Lack of sufficient quality and quantity of sleep is used as a form of torture, for good reason. It rapidly induces insanity.
 

Nancy

Well-Known Member
I love your list. I have finally gotten pretty good at not looking at my cell in the middle of the night and I have been getting up by 7am. I've also found it helpful to do somethng nice every day for myself every day, no matter how small. One day it may to put my lawn chair in the shade and sit there for 20 minutes and enjoy nature, another day it may be to clean out a drawer and throw a bunch of junk out to feel less cluttered.

AG what you have been living through would have any of us up all night with minds doing an Olympic relay so I understand how you would want to curl up in bed with drapes drawn and animals around you. I'm glad you are taking steps to take care of yourself.

I definitely need moms rehab.

Nancy
 
A

AmericanGirl

Guest
Nancy...we have all been there, you within the last week. It's survival of the sanest...and difficult child ain't even in the running.
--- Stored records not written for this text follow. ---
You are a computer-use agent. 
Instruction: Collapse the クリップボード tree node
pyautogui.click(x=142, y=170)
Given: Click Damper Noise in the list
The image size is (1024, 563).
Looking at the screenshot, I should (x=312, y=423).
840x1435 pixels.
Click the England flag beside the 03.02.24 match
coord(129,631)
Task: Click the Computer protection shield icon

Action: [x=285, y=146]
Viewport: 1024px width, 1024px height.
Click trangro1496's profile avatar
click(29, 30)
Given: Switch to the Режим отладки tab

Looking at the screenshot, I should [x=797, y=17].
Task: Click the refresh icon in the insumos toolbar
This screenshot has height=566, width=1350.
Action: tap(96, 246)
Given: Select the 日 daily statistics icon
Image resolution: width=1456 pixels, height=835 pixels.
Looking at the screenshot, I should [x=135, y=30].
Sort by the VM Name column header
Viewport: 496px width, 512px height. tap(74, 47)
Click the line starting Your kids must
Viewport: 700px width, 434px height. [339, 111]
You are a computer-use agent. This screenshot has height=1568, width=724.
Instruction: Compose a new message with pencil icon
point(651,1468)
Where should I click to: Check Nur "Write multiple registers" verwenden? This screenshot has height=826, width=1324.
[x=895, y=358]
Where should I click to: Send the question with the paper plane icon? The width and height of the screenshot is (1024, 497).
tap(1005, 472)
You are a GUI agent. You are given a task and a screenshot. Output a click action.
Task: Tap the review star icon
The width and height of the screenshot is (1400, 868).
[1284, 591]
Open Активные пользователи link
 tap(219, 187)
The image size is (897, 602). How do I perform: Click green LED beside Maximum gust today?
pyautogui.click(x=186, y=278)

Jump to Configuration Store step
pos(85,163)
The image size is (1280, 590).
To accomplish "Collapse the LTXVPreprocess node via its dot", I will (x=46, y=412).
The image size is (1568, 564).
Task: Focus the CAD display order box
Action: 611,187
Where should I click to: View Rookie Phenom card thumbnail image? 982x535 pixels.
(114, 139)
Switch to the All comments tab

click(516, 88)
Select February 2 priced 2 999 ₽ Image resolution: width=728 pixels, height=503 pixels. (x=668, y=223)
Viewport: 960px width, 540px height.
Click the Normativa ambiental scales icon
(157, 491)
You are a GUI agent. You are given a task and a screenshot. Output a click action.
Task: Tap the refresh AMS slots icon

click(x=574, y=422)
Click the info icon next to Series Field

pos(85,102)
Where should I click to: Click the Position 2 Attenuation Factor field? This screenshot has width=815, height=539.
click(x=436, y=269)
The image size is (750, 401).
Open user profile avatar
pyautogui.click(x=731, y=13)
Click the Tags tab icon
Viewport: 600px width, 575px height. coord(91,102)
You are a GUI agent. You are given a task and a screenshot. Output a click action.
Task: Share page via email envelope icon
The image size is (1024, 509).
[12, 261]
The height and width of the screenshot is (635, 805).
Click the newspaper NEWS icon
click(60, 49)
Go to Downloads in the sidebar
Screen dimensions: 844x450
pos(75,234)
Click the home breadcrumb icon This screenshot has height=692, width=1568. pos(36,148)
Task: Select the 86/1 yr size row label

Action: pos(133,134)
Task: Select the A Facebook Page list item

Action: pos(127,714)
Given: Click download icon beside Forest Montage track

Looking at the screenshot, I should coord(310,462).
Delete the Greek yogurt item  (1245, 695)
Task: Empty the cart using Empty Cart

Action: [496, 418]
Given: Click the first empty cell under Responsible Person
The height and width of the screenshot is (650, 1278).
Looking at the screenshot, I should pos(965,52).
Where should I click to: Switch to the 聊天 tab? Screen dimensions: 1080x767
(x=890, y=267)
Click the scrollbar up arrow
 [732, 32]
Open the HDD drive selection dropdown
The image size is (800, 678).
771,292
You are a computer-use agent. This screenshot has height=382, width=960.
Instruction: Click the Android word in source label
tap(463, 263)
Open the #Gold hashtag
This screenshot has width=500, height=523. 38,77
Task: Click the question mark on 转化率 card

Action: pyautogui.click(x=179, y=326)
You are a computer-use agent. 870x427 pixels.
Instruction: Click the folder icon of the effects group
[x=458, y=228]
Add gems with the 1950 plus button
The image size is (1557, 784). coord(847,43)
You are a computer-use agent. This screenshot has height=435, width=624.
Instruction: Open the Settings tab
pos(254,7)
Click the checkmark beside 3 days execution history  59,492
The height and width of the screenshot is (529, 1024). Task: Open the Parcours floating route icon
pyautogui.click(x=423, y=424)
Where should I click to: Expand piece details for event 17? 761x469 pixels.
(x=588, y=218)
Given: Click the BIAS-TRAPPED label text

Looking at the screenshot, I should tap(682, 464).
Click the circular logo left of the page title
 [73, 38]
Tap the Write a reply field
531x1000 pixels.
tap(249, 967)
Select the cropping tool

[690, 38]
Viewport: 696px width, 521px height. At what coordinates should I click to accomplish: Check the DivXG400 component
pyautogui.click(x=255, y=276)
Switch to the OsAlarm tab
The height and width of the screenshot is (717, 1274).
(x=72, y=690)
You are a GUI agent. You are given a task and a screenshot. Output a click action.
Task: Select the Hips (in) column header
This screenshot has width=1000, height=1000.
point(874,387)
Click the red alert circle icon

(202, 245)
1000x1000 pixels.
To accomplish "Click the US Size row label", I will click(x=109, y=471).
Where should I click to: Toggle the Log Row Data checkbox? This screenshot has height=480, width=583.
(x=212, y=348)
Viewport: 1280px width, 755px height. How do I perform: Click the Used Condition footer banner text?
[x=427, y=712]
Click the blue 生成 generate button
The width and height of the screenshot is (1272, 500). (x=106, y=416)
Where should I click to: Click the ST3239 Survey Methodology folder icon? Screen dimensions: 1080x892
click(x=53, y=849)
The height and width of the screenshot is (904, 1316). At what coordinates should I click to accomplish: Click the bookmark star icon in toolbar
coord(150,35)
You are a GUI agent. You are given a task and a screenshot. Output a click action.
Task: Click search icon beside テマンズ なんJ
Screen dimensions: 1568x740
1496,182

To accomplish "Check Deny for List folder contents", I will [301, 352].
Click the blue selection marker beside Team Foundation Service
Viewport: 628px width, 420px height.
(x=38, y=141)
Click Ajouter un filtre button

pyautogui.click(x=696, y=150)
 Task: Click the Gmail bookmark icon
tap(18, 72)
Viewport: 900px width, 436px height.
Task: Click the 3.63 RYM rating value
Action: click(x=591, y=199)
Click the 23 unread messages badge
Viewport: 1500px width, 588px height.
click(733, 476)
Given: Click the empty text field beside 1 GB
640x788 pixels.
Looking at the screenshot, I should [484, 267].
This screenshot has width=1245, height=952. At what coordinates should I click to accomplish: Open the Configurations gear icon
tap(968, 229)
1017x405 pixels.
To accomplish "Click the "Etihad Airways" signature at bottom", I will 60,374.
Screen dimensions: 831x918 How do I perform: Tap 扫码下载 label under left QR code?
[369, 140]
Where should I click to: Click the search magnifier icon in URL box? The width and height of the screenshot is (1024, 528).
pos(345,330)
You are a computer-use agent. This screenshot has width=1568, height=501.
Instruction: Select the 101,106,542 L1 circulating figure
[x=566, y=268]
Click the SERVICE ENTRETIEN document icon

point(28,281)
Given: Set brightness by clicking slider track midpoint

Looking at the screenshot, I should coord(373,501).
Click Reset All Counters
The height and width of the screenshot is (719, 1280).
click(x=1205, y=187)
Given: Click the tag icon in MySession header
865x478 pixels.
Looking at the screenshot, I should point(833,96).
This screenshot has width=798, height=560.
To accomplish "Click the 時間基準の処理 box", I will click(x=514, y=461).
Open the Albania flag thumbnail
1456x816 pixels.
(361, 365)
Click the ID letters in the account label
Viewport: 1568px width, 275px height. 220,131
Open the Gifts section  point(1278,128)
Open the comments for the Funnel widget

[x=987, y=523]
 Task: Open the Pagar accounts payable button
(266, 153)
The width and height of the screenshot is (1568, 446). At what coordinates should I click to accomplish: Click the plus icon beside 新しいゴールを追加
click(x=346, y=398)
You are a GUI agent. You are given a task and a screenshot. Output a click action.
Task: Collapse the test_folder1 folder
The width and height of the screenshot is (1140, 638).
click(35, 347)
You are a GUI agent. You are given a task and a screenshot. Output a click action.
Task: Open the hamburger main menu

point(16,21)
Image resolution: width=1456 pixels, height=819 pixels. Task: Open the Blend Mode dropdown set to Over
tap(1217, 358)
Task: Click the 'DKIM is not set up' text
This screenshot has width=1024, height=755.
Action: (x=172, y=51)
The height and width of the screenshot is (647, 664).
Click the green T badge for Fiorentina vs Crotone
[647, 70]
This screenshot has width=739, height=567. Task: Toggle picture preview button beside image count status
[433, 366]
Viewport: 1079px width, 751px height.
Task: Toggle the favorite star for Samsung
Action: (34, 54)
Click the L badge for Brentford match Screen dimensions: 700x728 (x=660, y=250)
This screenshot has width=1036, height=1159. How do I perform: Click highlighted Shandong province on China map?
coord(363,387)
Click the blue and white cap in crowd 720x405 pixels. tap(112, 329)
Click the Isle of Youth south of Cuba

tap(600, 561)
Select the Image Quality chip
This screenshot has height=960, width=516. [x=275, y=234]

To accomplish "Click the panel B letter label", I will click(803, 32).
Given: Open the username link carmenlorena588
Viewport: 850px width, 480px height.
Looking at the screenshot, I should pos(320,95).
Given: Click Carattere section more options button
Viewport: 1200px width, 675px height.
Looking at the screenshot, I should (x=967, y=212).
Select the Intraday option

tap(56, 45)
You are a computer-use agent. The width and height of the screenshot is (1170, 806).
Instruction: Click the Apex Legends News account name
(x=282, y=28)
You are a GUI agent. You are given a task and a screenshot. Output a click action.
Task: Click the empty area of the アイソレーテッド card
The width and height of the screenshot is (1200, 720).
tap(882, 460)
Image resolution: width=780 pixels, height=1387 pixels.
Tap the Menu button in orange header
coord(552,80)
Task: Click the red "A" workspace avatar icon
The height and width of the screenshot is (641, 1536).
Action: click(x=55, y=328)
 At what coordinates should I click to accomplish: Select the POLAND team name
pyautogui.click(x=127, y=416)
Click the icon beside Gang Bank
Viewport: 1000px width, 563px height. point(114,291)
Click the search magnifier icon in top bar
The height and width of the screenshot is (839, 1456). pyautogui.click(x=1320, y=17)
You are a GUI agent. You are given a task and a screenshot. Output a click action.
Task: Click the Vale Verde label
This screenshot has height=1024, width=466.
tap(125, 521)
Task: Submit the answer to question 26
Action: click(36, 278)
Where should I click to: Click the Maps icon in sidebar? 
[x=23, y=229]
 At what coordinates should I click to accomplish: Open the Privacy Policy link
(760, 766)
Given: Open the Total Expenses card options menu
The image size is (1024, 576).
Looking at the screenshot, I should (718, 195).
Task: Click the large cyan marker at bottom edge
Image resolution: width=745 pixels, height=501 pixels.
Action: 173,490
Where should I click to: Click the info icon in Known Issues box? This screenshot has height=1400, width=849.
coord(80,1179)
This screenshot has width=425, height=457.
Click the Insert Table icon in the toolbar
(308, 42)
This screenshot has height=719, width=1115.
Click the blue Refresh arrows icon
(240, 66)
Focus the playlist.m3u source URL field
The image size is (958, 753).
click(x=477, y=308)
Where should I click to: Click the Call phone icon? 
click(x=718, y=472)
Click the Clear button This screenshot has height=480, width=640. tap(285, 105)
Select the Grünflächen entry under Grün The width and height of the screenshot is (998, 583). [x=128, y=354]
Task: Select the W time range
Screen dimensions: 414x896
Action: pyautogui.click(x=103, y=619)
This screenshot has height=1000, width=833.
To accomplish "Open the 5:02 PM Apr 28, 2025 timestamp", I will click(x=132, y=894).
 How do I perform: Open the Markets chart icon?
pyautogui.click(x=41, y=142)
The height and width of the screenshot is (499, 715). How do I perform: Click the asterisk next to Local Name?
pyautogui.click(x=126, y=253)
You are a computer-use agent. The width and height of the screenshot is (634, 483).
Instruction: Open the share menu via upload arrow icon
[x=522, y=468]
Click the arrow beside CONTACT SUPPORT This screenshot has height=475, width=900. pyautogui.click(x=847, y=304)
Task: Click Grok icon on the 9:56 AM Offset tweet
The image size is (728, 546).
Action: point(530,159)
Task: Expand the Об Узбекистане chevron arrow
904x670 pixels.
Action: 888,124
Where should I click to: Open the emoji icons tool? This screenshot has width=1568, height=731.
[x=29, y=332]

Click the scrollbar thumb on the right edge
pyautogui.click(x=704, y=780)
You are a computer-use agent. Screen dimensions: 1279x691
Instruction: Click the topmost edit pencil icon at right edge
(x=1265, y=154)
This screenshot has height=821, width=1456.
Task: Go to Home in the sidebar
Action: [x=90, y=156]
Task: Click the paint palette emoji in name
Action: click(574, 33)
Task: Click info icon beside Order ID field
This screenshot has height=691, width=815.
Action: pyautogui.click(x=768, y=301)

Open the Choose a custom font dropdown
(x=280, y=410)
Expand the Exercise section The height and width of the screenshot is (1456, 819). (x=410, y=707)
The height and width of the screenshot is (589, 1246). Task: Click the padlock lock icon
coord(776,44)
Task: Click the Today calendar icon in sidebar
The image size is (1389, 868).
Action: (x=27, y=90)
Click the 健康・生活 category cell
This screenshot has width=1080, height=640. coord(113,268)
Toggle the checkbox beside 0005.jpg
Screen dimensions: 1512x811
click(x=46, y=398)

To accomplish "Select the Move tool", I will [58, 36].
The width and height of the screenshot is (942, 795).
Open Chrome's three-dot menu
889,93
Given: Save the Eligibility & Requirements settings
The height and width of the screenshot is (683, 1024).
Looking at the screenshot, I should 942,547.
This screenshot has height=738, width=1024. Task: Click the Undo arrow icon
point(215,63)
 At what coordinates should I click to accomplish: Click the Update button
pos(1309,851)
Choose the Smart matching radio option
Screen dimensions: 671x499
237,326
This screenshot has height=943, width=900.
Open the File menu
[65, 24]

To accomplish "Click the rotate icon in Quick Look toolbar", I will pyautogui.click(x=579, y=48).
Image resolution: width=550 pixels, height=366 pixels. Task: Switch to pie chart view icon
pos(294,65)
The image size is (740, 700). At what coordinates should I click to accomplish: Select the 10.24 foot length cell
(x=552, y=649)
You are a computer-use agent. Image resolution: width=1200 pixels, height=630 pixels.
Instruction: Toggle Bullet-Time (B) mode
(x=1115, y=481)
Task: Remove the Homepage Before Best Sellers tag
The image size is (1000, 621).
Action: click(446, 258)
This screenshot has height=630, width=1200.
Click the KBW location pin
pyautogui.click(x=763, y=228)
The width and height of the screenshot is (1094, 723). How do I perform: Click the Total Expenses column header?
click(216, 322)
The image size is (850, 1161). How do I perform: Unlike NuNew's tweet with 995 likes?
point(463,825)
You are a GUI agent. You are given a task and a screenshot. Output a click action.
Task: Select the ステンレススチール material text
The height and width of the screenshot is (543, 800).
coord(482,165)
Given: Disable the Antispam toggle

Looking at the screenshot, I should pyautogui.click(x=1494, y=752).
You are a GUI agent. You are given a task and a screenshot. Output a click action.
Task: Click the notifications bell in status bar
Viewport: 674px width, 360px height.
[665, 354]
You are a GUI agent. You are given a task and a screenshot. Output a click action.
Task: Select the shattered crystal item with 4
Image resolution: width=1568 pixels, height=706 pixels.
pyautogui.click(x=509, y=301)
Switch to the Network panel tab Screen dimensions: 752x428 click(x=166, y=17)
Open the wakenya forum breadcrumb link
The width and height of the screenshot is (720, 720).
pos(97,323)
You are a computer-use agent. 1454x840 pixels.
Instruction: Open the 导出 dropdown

Besides, I am mad at him again. Here is his 1:20 a.m. FB message to me...why did you change the password to my email? I need the password. I dont know why you do things to get under my skin and inconvenience me. I thought we were on the right track.

I want to reply....*I* inconvenience *you*???? Are you KIDDING me?!? But difficult child doesn't have a clue. I reminded him of his password and told him that was rude and he owed me an apology.

He told me he was helping to install a metal roof today two hours from where he is staying. Should be interesting to see him doing actual labor. May be just what he needs to feel better about hmself. Wish he'd go pay his overdue $50 fine to the court. Sigh...

Shopping list....addict talk go away spray, anti-arrogance pills for difficult child (large economy size), astronomy chart so difficult child can see the sun does not revolve around him.